Here's another in my continuing series of Ruby Protocol Buffers posts. This time, I've got an interview with Brian Palmer.(I interviewed Brian about his participation in a 'Programming Death Match' back in 2006.)
While working at Mozy, Brian worked with Protocol Buffers, and now maintains the ruby-protocol-buffer. He left Mozy last September, and is now working at a startup called Instructure now.
I hope you enjoy Brian's take on Protocol Buffers.
How did you get started using Protocol Buffers?
Brian: At Mozy, the back-end storage system is written in C++. When we started to standardize our messaging, we evaluated a few different libraries, like Thrift, but ultimately settled on Protocol Buffers because of their great performance and minimal footprint. Our servers handle terabytes of new data a day, so we became sort of "I/O snobs" I guess. We hated using any library that handled its own I/O in a way that we couldn't pipe everything through our finely tuned event loop and zero-copy data structures. So Protocol Buffers, where the data structure and wire format are standardized but the surrounding protocol is up to you, was a perfect fit.
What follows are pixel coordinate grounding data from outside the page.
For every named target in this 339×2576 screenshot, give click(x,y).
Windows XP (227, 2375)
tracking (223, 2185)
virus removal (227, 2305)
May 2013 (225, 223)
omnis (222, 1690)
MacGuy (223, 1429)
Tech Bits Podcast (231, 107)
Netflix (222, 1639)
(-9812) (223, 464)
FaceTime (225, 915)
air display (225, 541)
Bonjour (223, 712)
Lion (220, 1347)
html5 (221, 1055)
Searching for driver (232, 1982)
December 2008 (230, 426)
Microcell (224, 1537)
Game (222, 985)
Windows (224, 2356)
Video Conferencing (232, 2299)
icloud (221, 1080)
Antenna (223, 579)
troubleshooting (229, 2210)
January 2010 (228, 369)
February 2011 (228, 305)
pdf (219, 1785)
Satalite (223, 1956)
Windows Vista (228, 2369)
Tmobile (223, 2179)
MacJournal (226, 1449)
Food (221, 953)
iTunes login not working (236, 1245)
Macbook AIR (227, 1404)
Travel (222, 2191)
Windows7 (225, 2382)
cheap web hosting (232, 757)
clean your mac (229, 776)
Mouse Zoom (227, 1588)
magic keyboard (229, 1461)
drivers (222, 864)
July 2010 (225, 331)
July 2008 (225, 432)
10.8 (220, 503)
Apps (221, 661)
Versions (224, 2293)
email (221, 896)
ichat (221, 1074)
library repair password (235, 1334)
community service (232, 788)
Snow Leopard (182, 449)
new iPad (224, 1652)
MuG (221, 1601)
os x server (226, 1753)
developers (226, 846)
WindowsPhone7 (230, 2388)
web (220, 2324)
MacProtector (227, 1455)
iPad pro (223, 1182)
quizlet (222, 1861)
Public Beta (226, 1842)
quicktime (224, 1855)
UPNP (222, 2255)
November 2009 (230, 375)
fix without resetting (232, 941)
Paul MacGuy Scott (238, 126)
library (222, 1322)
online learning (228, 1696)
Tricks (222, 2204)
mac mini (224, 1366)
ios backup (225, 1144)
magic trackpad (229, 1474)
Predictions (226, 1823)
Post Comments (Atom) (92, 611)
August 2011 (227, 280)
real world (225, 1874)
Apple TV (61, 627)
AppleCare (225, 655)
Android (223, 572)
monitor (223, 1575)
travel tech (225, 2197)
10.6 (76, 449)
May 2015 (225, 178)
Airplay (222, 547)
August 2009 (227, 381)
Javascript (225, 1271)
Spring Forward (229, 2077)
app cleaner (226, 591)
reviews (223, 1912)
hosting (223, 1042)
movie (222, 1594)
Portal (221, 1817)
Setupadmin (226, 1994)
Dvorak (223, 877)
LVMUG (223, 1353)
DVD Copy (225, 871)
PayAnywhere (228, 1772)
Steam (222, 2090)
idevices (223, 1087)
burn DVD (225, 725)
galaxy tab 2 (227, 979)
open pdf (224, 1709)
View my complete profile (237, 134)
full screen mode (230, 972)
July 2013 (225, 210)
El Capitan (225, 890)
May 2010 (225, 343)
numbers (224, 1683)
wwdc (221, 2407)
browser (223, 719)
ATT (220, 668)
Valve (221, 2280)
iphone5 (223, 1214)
What are its primary application domains?
Brian: I'd say Protocol Buffers are a better fit than say, JSON, for more performance sensitive code, since the wire format is extremely space efficient but fast to parse and generate. Or if you need a very flexible protocol. For instance, we use protocol buffers for the message header but can just pack the actual file data in a raw byte array in the same message, saving the overhead of having our protocol library parsing all those terabytes of data.
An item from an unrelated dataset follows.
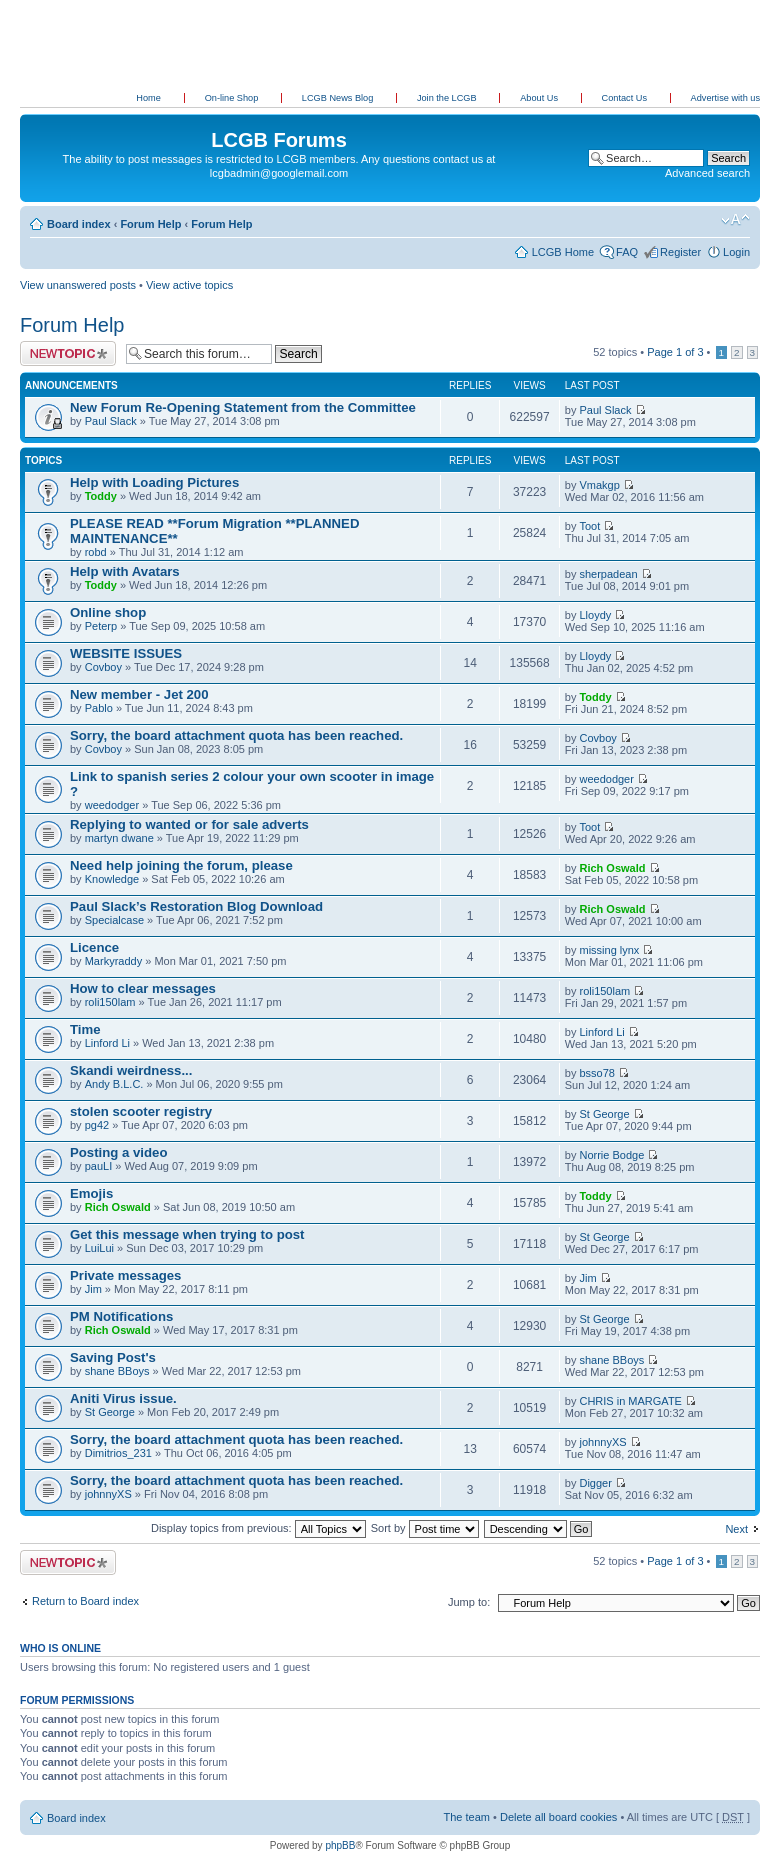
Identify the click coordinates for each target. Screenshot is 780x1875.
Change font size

Or if you want a flexible data format that still allows a bit more definition than just an arbitrary map of key/value pairs, like JSON. Requiring that fields be defined up front in the .proto file can be really helpful when trying to coordinate communication between different apps internally, especially with the guaranteed backwards compatibility.
Why did you decide to write a Ruby library?
Brian: Mozy's back-end is C++, but we use Ruby for the integration test suite for that system, along with all the web software. So we found that we really needed Protocol Buffers for Ruby. This was 3+ years ago -- at the time, we looked at the existing ruby-protobuf library and it wasn't at all suitable for our needs.
Initially this was just going to be a small internal tool, part of our testing framework. There wasn't any talk of open sourcing the library until we'd already been using it internally for a couple years. I just looked at ruby-protobuf again when you contacted me, and it looks like it's come a long way in both completeness and performance. Makes me a bit sad that I might have muddied the waters with another competing library when neither is a clear winner, that's unfortunate. Hopefully somebody finds it useful, though.
How much effort did you put into making your library performant? Ruby-ish? What are the trade-offs between the two?
Brian: My main focus was on performance, since we found that ruby's time spent encoding/decoding protocol buffers was actually a bottleneck in running our integration tests. Internally at Mozy we install the library as a debian package, rather than a gem, and this includes the C extension that is currently disabled in the gem packaging, which provides another performance boost, especially on ruby 1.8.7.
I think the library remains pretty ruby-ish though. The only place that doesn't feel very ruby-ish is in the code generation: while in theory you could just write your .pb.rb files by hand without writing a .proto file, it's not very natural in the current implementation. So you'll want to use the code generator. But the runtime API is very natural to use, I think.
Since our main goal was interfacing with an existing C++ infrastructure that uses .proto files extensively, this was a natural trade-off for us to make. It wouldn't take much effort to make a more ruby-ish DSL for the modules, though.
With three competing implementations out there, how do you see the playing field shaking out?
Brian: To be honest, I haven't looked closely at the other ruby offerings in a couple years. But I can say that while generally I'm a big fan of choice, I'm not sure it really makes sense to have three ruby libraries for something as simple as protocol buffers — one library could probably easily be made to serve everybody's purposes. So in that sense, I hope a clear winner is established, if just to avoid fragmentation of effort.
What would you like to see happen in terms of documentation for ruby-protocol-buffers?
Brian: The best documentation for Protocol Buffers in general is definitely going to remain on Google's site. And my online library documentation covers how to use the runtime API pretty well. But it'd be nice to have more explanation of how to get up and running with ruby-protocol-buffers.